**RECORDS TO PROCESS**
----

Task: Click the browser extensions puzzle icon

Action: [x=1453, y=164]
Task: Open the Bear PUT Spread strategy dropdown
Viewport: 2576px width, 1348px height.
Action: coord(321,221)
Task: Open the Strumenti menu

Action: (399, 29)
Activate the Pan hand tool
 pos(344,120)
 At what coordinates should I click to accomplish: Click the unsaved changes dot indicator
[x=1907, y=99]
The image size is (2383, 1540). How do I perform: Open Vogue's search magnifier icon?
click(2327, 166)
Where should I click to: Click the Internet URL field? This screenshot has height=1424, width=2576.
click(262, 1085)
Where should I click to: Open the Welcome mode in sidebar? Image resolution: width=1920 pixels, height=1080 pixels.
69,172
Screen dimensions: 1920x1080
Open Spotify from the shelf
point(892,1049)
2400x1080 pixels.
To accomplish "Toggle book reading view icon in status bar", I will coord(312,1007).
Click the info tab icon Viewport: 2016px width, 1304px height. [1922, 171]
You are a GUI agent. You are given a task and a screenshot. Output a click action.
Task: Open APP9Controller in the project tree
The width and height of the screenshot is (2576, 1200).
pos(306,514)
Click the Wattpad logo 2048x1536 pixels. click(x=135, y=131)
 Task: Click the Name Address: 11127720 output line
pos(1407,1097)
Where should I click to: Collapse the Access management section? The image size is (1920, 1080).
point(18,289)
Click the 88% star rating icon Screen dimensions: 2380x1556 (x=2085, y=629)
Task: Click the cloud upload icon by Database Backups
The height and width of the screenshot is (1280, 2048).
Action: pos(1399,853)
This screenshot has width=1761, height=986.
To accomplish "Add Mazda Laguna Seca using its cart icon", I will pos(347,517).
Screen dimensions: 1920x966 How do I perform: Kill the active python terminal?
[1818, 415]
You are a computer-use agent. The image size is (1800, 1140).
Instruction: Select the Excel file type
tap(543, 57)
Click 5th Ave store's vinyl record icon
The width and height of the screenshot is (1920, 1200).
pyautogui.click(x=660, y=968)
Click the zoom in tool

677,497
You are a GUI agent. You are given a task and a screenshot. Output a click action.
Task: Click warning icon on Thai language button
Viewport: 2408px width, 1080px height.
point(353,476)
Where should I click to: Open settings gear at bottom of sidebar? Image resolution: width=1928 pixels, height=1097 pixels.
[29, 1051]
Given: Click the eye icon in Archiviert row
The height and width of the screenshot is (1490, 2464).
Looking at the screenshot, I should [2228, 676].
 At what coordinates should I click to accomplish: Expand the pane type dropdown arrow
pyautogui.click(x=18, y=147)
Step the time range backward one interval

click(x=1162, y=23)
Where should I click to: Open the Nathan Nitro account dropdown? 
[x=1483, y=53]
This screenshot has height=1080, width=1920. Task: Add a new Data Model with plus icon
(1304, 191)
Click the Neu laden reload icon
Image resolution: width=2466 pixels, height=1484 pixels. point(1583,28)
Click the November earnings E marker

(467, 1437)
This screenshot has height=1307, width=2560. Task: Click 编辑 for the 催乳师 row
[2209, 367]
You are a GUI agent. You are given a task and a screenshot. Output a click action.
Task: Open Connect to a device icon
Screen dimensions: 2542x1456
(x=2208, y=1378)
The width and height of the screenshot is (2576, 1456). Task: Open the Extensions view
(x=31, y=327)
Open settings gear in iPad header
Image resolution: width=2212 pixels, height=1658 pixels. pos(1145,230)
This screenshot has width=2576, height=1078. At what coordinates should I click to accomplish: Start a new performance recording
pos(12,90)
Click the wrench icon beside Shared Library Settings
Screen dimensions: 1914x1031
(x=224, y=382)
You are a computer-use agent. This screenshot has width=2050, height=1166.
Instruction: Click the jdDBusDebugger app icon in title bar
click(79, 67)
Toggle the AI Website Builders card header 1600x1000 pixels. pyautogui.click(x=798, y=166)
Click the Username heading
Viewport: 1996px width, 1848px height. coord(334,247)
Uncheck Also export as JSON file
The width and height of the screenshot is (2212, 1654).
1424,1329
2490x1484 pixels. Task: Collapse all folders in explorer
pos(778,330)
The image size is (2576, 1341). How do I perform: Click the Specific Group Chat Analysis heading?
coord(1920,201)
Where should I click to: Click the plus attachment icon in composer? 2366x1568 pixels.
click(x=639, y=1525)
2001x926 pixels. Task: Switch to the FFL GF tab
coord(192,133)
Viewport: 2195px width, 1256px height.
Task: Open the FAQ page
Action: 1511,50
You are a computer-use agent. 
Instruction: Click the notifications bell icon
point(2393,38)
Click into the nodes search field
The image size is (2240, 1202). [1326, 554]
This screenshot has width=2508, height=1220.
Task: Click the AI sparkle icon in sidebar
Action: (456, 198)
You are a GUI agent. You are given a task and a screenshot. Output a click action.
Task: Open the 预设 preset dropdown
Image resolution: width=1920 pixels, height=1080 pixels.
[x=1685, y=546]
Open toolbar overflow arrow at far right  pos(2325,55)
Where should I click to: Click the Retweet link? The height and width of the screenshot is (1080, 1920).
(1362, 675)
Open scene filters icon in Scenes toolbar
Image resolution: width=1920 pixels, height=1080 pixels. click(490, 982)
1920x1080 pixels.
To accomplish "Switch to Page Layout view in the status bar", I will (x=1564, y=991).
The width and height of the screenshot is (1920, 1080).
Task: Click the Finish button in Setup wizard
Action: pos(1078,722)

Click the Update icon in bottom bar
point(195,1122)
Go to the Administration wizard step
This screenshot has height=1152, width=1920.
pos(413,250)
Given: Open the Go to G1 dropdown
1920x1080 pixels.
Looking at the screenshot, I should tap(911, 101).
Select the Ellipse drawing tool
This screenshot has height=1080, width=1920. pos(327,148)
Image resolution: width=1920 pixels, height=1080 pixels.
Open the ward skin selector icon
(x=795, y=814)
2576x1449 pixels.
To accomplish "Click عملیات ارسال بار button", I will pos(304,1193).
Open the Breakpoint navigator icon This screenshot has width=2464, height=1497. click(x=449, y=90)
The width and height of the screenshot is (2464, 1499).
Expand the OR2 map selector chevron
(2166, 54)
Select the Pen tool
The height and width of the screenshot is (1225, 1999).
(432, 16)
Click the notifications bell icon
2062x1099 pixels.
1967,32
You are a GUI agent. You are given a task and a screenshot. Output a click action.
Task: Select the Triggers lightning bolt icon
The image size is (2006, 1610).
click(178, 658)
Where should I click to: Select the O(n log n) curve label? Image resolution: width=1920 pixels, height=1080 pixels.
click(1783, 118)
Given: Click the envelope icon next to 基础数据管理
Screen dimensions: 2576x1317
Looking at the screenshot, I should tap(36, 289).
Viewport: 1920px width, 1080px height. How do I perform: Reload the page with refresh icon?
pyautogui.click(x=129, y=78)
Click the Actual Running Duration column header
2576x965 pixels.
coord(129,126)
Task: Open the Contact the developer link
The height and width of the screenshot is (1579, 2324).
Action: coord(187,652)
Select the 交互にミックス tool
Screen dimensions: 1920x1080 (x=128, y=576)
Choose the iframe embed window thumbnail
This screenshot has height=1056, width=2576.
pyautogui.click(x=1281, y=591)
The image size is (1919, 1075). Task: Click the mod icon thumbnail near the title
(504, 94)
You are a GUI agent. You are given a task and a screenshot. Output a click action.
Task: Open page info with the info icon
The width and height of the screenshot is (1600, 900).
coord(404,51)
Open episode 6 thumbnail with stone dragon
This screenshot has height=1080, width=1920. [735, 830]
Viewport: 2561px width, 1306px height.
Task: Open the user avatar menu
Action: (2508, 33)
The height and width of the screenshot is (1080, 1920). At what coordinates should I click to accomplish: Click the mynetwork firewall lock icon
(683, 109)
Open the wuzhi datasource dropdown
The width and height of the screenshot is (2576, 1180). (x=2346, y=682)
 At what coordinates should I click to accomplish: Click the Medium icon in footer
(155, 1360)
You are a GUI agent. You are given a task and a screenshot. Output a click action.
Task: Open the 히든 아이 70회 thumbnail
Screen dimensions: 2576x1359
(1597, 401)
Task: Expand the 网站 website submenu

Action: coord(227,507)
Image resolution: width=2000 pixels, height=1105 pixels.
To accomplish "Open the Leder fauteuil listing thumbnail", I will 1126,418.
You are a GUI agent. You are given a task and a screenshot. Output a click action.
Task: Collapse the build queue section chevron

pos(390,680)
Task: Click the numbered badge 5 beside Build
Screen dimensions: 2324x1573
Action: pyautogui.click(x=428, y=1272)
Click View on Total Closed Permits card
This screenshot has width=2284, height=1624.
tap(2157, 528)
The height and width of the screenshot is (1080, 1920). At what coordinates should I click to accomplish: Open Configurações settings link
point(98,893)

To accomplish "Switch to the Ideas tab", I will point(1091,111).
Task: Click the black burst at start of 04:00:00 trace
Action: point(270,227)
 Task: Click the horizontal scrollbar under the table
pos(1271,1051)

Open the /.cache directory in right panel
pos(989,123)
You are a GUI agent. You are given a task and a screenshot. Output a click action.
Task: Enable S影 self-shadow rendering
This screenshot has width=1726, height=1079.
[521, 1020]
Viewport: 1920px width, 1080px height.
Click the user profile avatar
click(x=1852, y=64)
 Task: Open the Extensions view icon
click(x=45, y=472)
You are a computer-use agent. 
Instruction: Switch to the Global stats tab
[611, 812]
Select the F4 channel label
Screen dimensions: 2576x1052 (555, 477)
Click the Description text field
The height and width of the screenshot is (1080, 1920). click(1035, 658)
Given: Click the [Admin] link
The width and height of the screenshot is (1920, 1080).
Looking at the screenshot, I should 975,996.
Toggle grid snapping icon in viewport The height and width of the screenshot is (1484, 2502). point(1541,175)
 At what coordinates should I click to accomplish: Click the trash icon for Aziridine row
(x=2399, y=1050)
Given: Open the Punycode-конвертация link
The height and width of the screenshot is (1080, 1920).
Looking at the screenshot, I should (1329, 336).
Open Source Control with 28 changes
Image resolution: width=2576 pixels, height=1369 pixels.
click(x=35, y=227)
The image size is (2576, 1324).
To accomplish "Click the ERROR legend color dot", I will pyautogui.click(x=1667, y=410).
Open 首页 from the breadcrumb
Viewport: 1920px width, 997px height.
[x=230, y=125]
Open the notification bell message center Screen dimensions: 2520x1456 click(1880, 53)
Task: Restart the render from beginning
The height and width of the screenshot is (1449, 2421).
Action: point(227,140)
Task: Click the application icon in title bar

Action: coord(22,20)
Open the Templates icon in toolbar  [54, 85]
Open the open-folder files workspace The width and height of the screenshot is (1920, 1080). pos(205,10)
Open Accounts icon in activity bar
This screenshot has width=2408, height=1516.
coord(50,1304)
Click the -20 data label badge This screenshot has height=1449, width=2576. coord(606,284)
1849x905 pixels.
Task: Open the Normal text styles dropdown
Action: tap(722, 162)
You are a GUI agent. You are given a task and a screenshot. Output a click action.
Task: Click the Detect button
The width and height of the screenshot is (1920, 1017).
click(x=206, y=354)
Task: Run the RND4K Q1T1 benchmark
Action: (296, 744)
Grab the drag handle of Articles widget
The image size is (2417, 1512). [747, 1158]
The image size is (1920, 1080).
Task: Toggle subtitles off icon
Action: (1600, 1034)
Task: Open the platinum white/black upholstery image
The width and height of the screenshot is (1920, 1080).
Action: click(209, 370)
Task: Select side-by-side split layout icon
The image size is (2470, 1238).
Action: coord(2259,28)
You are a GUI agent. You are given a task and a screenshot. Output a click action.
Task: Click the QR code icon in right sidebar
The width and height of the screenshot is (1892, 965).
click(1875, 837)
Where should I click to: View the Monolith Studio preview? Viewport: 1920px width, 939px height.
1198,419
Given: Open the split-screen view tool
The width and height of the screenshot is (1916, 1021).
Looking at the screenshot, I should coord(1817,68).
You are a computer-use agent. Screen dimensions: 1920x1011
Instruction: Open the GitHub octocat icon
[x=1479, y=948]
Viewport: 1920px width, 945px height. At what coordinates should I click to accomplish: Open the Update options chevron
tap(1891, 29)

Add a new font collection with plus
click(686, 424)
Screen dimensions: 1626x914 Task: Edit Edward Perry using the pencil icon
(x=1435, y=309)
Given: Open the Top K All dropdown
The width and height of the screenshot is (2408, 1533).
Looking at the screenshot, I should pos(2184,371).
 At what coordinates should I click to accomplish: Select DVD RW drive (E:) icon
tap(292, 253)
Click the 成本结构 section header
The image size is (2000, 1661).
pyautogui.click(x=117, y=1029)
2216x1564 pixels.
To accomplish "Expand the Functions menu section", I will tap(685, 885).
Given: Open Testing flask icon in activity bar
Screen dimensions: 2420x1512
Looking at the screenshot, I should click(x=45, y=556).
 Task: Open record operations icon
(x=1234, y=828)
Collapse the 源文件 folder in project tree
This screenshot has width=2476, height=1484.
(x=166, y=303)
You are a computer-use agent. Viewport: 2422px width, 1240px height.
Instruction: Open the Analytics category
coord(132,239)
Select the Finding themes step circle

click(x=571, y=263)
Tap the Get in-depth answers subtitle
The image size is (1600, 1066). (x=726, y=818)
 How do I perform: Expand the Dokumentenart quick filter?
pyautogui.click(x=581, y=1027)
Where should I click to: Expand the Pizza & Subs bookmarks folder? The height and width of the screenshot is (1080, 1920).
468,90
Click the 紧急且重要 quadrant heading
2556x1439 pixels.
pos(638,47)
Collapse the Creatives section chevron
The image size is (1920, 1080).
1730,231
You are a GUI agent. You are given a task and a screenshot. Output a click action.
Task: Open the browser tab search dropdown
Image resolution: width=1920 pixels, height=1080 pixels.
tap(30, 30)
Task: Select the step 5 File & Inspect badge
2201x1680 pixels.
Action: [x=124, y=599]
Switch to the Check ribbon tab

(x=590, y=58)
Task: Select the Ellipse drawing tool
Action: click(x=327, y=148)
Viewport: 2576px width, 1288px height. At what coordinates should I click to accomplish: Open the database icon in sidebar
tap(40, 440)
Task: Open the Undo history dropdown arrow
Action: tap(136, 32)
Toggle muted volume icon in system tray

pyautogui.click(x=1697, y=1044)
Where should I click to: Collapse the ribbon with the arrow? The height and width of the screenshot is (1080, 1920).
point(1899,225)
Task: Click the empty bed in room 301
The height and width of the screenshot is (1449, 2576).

----

**PROBLEM TO SOLVE**
The lines above from the one containing "Given: Open Testing" through the one containing "You are a computer-use agent. Viewport: 2422px" are to be set down exactly, and no others.

**TASK SOLUTION**
Given: Open Testing flask icon in activity bar
Screen dimensions: 2420x1512
Looking at the screenshot, I should click(x=45, y=556).
 Task: Open record operations icon
(x=1234, y=828)
Collapse the 源文件 folder in project tree
This screenshot has width=2476, height=1484.
(x=166, y=303)
You are a computer-use agent. Viewport: 2422px width, 1240px height.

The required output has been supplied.